Rêver ou lutter pour un monde basé sur l’autonomie individuelle et débarrassé de la tutelle gouvernementale serait donc contraire aux principes de la démocratie parlementaire et aux droits de l’homme ? On peut plutôt se poser des questions sur les visées, autoritaires contraires, en théorie et en pratique, aux principes de la démocratie et aux droits de l’homme, des auteurs de ce projet de loi.

En effet, toute personne aux conceptions anarchistes, qu’elles soient à caractère politique, idéologique, confessionnel ou philosophique, devient par ses seules opinions, une cible obligée de la Sûreté de l’État, ce qui est en contradiction absolue avec l’article 19 de la Déclaration universelle des droits de l’homme qui affirme que « toute personne a droit à la liberté d’opinion et d’expression, ce qui implique le droit de ne pas être inquiété pour ses opinions et celui de chercher, de recevoir et de répandre sans considération de frontières, les informations et les idées par quelque moyen que ce soit ». Ceci, sans oublier l’article 12 qui stipule que « Nul ne sera l’objet d’immixtions arbitraires dans sa vie privée, sa famille, son domicile ou sa correspondance ».

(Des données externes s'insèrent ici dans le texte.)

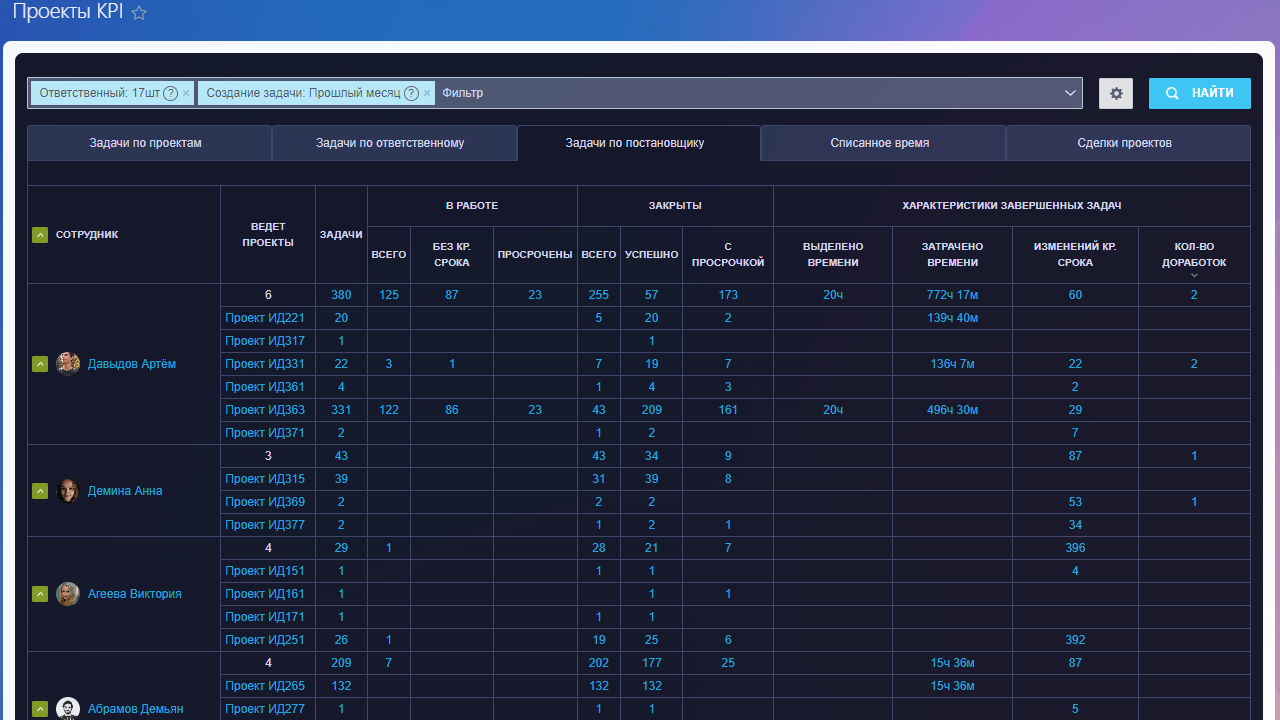The image size is (1280, 720).
Task: Switch to Задачи по проектам tab
Action: tap(146, 143)
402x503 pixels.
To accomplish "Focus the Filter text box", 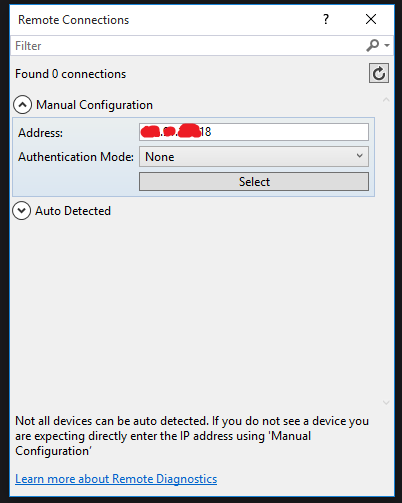I will click(188, 46).
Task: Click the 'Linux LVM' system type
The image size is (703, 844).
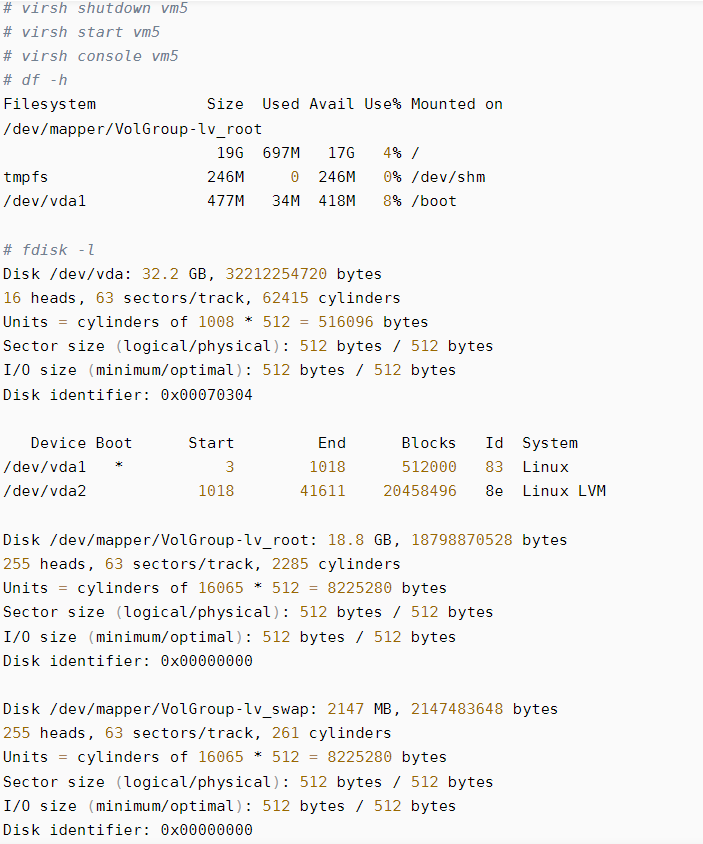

En troisième lieu, il faut noter qu’il s’est trouvé des sénateurs pour tenter d’ôter de cette liste le mot anarchiste mais que la majorité d’entre eux décidèrent de l’y maintenir, ce qui indique bien la volonté de s’attaquer aux groupes ou individus aux conceptions anarchistes par le simple fait qu’ils se revendiquent anarchistes ou sont considérés comme tels par les service de sécurité de l’État. Ceci pourrait amener à penser que cette volonté ne repose peut être pas simplement sur l’amalgame habituel entre anarchie et désordre, ou entre anarchisme et terrorisme, mais bien à une volonté délibérée du pouvoir d’éradiquer la possibilité même d’envisager la société sur d’autres bases que celles pratiquées actuellement.

Au secours les artistes

Pour terminer, n’oublions pas qu’au début du siècle des écrivains comme Tristan Bernard, Octave Mirbeau, Pierre Veber, Émile Verhaeren, et d’autres, collaboraient à la rédaction de revues littéraires anarchistes, et de manière plus actuelle, des poètes et chanteurs comme Georges Brassens et Léo Ferré n’ont jamais caché leurs idéaux anarchistes et ont, à plusieurs reprises, chanté pour la Fédération anarchiste francophone (dont certains rédacteurs de notre journal sont adhérents) ou pour d’autres groupes libertaires. Il faut donc manquer du minimum de culture politique et historique pour faire côtoyer tous ces immortels avec des individus d’extrême-droite aux visées racistes, nationalistes, autoritaires ou totalitaires sous le même vocable fourre-tout d’extrémistes.

Si ce projet de loi était voté, la phrase de Léo Ferré « Poète, vos papiers ! », serait de nouveau à l’ordre du jour, et les droits de l’homme, que ce texte de loi prétend protéger, seraient une fois de plus mis en danger par l’État.